The violent attacks on the U.S. missions in Cairo, Egypt, and Benghazi, Libya, are far too important to be reduced to fodder in a campaign debate. We should be focused on this question: How could this happen in a country that we helped liberate and a city we helped save?
The death of the U.S. ambassador to Libya, Chris Stevens, and three other Americans is perplexing because of the lead role the United States played in the overthrow of Libyan leader Moammar Gadhafi, and the fact that NATO intervention saved the rebel capital in Benghazi from being overrun by regime soldiers bent on slaughter. The question is especially poignant because Stevens was an Arabic speaker with long experience in Libya who had served as U.S. emissary to the Libyan rebels.
Yet Stevens was killed, on the anniversary of Sept. 11, in a demonstration against a bizarre 13-minute film that denigrates the Prophet Muhammad. How could a ludicrous video cause such a tragic result?
For several reasons: Because radical Salafi groups deliberately advertise such films to manipulate crowds who would never otherwise know these videos existed. Because poor Muslims in Third World countries are vulnerable to anti-Western diatribes and have no grasp of constitutional principles such as freedom of speech.
Because many Muslim leaders are too fearful – or too weak – to crack down on the hard-line Salafis on their far-right flank. And because, in the YouTube era, hard-line Salafis can instantly reach thousands.
Ditto for flamethrowers such as the maker of the film, who said he wanted to showcase hateful Islam, or Florida pastor Terry Jones of burn-the-Quran fame, who helped him. Both men were eager to stir up violence, cloaked in their free-speech rights. They share in the blame for what has happened.
But, frankly, even if the filmmaker hadn’t provided the oil for extremists to pour on the flames, these Salafis probably could have found another offensive video – or cartoon.

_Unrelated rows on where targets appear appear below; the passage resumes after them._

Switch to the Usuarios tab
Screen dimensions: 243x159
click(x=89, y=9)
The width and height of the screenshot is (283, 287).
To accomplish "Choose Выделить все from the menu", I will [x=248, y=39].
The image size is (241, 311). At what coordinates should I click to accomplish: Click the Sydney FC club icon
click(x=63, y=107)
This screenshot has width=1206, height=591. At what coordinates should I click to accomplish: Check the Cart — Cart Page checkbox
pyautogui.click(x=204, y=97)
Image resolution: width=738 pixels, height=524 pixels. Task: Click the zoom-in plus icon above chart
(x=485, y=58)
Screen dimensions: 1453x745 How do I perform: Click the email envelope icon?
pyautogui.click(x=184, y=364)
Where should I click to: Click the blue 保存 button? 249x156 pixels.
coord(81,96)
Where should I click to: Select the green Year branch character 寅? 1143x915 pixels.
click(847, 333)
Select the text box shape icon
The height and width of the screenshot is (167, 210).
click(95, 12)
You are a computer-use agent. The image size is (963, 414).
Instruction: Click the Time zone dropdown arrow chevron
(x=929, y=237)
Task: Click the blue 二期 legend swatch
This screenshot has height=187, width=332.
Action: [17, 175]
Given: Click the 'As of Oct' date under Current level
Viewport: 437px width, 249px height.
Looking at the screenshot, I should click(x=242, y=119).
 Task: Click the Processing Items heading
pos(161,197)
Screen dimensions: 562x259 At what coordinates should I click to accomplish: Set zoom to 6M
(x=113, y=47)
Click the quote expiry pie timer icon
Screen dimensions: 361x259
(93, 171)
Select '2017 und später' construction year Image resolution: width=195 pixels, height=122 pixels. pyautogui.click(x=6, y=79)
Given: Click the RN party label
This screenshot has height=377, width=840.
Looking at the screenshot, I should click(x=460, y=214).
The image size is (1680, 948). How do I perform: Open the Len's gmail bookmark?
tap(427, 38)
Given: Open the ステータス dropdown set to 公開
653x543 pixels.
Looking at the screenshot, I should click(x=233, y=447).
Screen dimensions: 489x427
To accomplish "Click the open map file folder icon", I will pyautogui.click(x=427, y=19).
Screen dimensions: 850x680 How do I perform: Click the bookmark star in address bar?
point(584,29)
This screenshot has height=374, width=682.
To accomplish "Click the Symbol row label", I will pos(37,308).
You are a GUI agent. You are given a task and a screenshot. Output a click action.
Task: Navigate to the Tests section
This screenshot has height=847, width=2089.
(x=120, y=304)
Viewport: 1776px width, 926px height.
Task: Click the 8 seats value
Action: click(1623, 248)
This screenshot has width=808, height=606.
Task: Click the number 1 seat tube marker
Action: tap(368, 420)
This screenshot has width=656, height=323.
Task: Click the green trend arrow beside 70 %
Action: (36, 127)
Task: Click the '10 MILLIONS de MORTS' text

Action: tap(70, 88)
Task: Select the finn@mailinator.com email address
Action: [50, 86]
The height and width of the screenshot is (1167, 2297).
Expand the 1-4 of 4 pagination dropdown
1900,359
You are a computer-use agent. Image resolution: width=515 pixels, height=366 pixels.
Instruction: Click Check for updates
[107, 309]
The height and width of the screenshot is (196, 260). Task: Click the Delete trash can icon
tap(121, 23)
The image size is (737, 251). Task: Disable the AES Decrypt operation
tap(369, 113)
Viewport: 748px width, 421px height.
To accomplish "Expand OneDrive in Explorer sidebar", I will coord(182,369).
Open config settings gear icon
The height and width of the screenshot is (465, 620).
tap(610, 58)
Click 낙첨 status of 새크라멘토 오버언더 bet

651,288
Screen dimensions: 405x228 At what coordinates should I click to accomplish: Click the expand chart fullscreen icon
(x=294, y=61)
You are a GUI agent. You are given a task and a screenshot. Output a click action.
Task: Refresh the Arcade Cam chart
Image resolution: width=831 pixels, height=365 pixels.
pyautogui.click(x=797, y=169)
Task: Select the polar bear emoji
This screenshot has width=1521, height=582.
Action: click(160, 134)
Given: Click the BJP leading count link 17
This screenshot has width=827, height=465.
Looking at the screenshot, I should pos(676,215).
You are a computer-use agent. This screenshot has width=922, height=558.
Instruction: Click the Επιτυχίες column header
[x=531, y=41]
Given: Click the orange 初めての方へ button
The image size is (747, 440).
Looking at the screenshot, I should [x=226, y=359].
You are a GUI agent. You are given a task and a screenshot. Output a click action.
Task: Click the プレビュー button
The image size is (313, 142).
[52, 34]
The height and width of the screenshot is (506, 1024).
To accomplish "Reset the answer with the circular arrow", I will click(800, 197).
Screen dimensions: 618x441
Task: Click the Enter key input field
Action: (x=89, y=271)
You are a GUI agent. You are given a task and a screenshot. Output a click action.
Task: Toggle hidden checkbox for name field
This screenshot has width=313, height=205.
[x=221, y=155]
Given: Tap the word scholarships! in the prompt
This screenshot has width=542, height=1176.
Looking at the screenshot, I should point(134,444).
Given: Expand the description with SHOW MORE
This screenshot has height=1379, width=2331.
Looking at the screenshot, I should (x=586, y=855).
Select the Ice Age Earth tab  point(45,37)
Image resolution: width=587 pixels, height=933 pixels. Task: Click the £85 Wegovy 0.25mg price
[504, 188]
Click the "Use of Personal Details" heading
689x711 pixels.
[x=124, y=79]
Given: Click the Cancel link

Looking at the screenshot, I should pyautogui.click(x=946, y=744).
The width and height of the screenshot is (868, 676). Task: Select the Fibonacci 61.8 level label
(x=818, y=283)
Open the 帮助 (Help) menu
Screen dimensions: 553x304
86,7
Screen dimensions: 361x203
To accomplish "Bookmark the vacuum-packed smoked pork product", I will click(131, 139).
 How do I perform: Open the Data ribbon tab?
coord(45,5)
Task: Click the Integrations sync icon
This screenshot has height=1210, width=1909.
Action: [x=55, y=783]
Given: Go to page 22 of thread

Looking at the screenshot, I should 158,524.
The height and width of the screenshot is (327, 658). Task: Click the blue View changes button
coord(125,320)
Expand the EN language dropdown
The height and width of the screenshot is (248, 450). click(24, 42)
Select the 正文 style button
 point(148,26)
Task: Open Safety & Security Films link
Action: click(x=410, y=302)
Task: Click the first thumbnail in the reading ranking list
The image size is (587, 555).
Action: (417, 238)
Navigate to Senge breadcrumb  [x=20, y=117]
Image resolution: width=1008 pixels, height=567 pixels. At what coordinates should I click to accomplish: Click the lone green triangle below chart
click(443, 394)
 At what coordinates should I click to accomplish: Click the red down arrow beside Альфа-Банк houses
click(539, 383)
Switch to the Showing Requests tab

So how should U.S. leaders respond?
First, by recognizing that the problems of the Arab Winter were not caused by one political party. Republican and Democratic leaders alike supported the popular revolts in Tunisia, Egypt and Libya, and will have to deal with the complex results.
Second, by working with Arab leaders, like those in Libya, who do want to root out violent groups in their midst. Libyans rejected Islamist parties in their first election, but their new institutions are painfully weak.
Third, by making clear to leaders like Egypt’s President Mohammed Morsi, whose party has Muslim Brotherhood roots, that he can’t have good relations with the West unless he prevents future attacks – and stands up against Salafi provocations. The administration must tell Morsi he can’t receive $1 billion in U.S. debt forgiveness, U.S. help in getting international loans, and the Western investment that Egypt desperately needs if he won’t head off violence against Western interests. Morsi will claim that as a “moderate” Muslim leader, he is squeezed by pressure on his right, but if he caves to that pressure he is no different from the Salafis. And at some point the Salafis will turn against him.
Fourth, U.S. leaders must make plain to Muslim leaders that the U.S. Constitution protects free speech, however offensive.
With more trouble brewing over the film, President Obama must demonstrate there is a price to be paid by those who perpetrate such violence, and by leaders who let it explode.